Continue the article on Ghana's water and sanitation crisis from its last sentence.

(TEXT PASSAGE)

WATER CRISIS IN GHANA - RAFIU FISHBONE WRITES

Water, sanitation and hygiene (WASH) has the potential to prevent 8 percent of deaths and 10 percent of disease burden in developing countries. Approximately 19,000 Ghanaians, including 5, 100 children under 5 years die each year from diarrhoea. 

Nearly 90% of which is directly attributed to poor water, sanitation and hygiene. In addition poor sanitation is a contributing factor through its impact on malnutrition rates - to the other leading cause of child mortality including malaria and measles.
Universal access to water supply and sanitation would save more than $134 billion in annual health cost, lost productivity and reduce mortality. Open defection costs Ghana US$79 million per year-  

 yet eliminating the practice would require less than 1 million latrines to be built and used. Fiscal contamination of the environment is the root cause of an annual average of 1, 800 cases of cholera affecting Ghana. The cost of the necessary WASH response is estimated to be US$1.2 million each year. People with WASH related diseases fill half health systems that may already require significant capacity support.

(End TEXT PASSAGE)
(LISTED ENTRIES)

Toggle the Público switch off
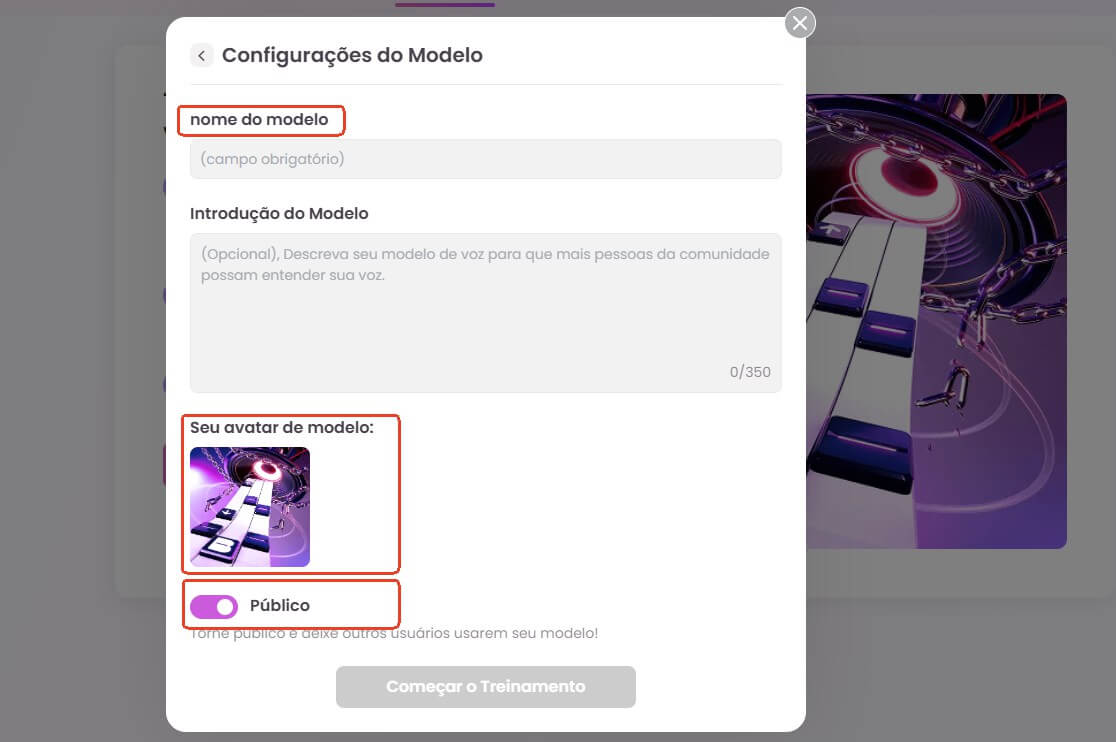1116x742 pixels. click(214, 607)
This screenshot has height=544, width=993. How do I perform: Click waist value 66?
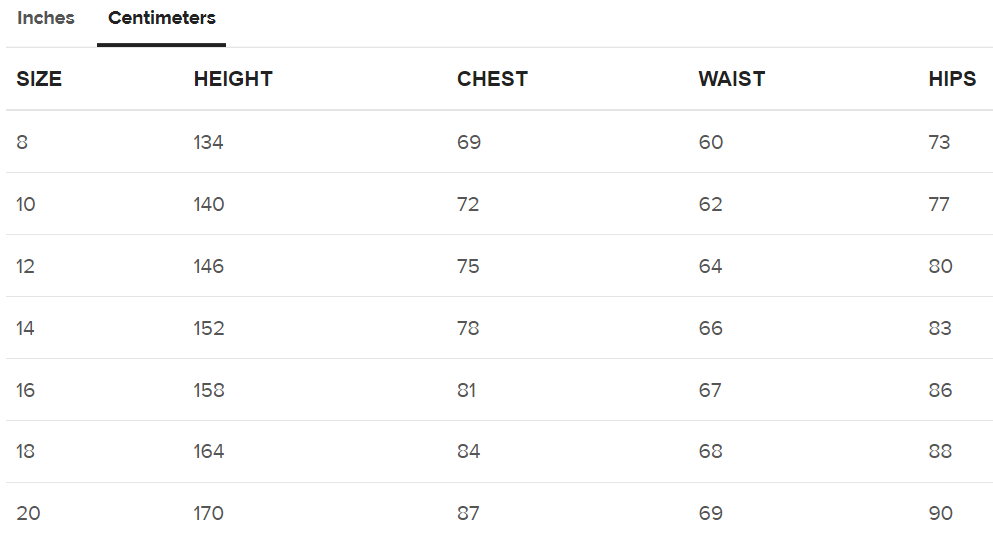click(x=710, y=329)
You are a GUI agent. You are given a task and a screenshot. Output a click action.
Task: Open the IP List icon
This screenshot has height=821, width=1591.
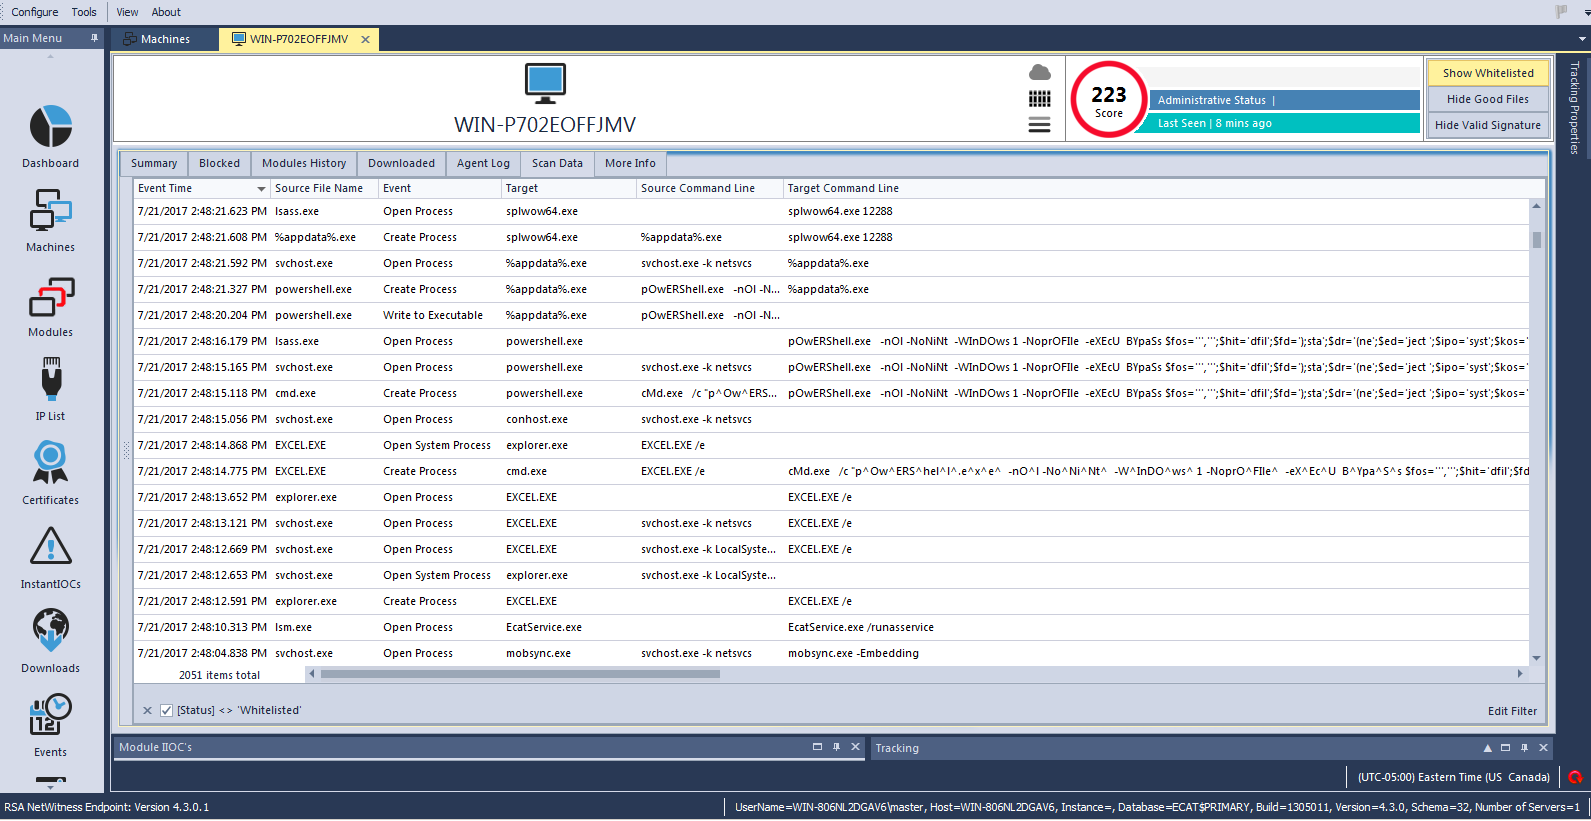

(End LISTED ENTRIES)
(LISTED ENTRIES)

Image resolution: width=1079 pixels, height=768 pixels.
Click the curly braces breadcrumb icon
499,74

(End LISTED ENTRIES)

ANSWER TO THIS PROBLEM:
 Approximately 1.5 million children under 5 years of age die each year from diarrhea disease that result from poor quality WASH. an estimated 50 percent of under-nutrition is not lack of food but to diarrheal disease and worn infections cause by inadequate WASH. Even pneumonia infections can be reduce by up to 25 percent through access to water and hand washing.